▶ _WHAT THE EXERCISE ASKS_
Please reproduce all of the data exactly as it appears, but skip the pictures.

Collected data
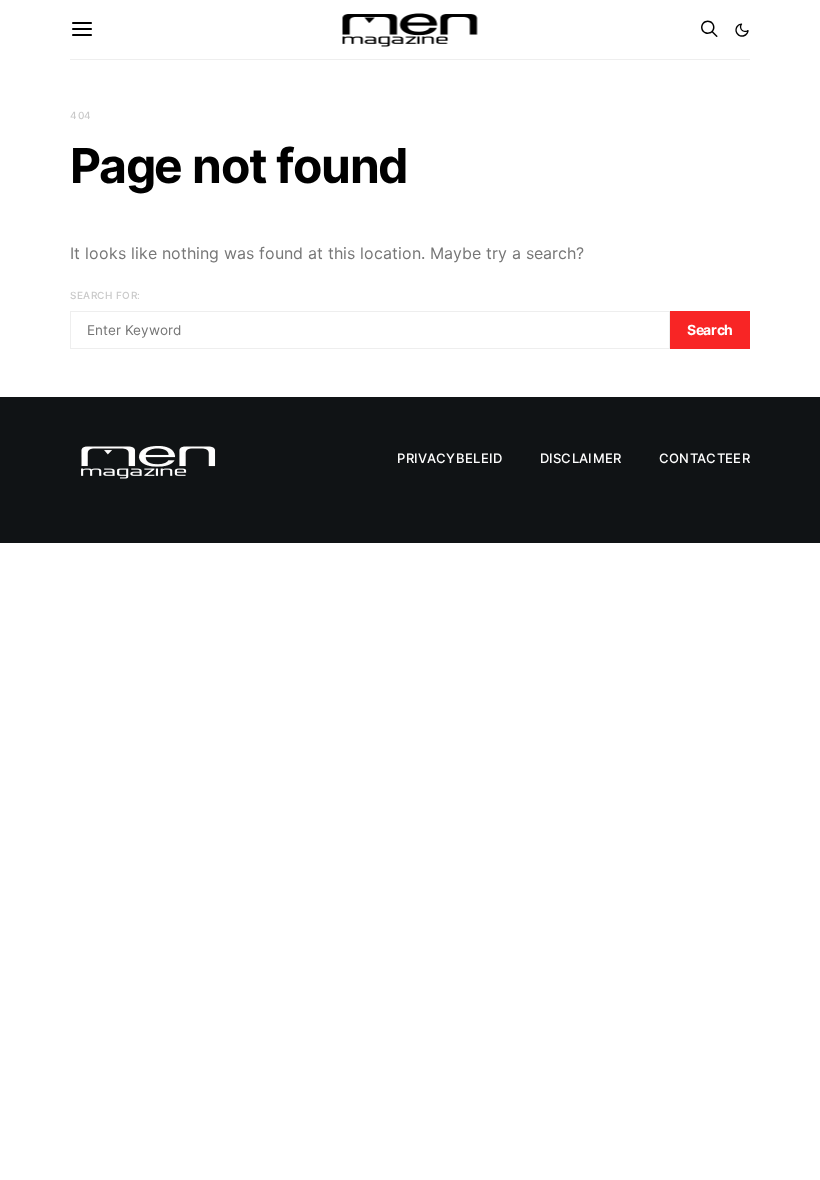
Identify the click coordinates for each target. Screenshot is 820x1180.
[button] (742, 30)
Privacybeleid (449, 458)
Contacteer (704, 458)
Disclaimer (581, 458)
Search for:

▶ _OUTPUT BELOW_
Identify the click coordinates for each target. Screenshot is 820x1180.
[button] (742, 30)
Privacybeleid (449, 458)
Contacteer (704, 458)
Disclaimer (581, 458)
Search for:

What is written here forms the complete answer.